THREE THOUGHTS about fashion blogs

screenshot of a Google image search for "fashion blog"

... there seems to be some new momentum in the ongoing (?) debate (??) about fashion blogs, at least in Austria (I'm saying this because of this, this and that). Alright then, let me add just three thoughts:

One: fashion blogs are indeed the most self-referential media I know (except for print media writing about the nearing end of all print media, of course - ha ha ha). To the point that there are some examples that are actually more about fashion blogs than they are about fashion. That is, from my point of view, an absurdity, unless these blogs actually start to refer to themselves as fashion blog blogs. 

Two: self pity seems to be a common thing among fashion bloggers, or rather the need to repeatedly point out how many bad feelings there are and how sad that is, and yet everyone (I will have to include myself, I guess) who writes about this whole bad feeling thing just contributes to it. And, let's face it, the Internet is not a particularly happy place. When I go through some bloggers' or journalists' or just "ordinary" people's timeline on their Facebook pages or Twitter feed, it sometimes feels like there is more complaining and moaning and disliking stuff (I'm still sticking to fashion here) than there are positive remarks. 

Three: the whole "we are doing this for free and this is so great and do you not feel sorry for us heroic bloggers" aka (pseudo?) self exploitation discourse is just, well, misleading. There are lots and lots of young and aspiring writers who work for free for print publications, and you'd be surprised at the magazines that are not willing to pay you ("we'd love to, but we just can't, and it'll always be good for your CV to have worked for us" ... uhm, yeah, super!). I myself worked as a "fashion editor at large" (great job title, right?) for a pretty okay mag just after its launch, and I did that for over a year, and all I got for that job was one umbrella. Of course I'd have loved to be paid, but I knew what was in there for me, and when I didn't see the point in doing that kind of job for free I stopped. Period. I don't say that this is a good thing, quite the contrary of course, but sadly it seems to be the way things work these days, at the beginning of a "career" in fashion writing at least. And it's the same with a blog: nobody makes you start it, as long as you like writing about fashion and have something to say and don't feel too tired/exhausted/overwhelmed to continue blogging, just go for it. And the very second it stops being fun, stop. It is not an obligation, towards noone, and it will most likely not turn you into a superstar in the world of runway shows and red carpets. It is, or should be, all about a person interested in (saying something fascinating and making a contribution to) fashion. Just saying ...

────────────────────

> To do:
Reproduce the passage of the fashion blogs post verbatim, from "One: fashion blogs" up to and including "fashion blog blogs.".

> Stored data:
────────────────────

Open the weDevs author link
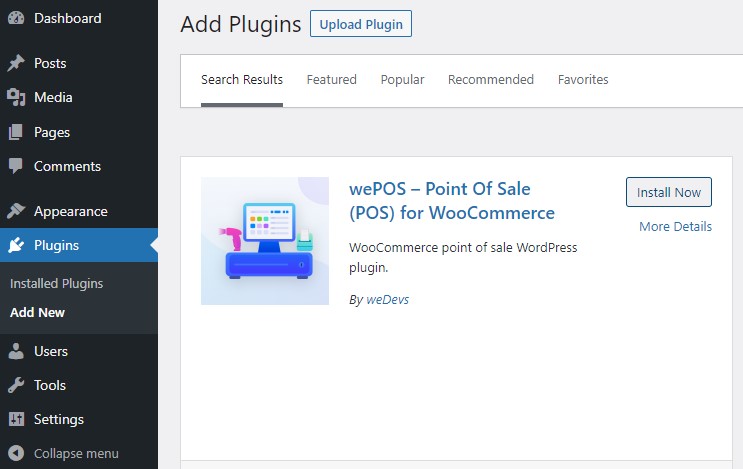This screenshot has height=469, width=743. [x=387, y=299]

────────────────────

> Response to the exercise:
One: fashion blogs are indeed the most self-referential media I know (except for print media writing about the nearing end of all print media, of course - ha ha ha). To the point that there are some examples that are actually more about fashion blogs than they are about fashion. That is, from my point of view, an absurdity, unless these blogs actually start to refer to themselves as fashion blog blogs.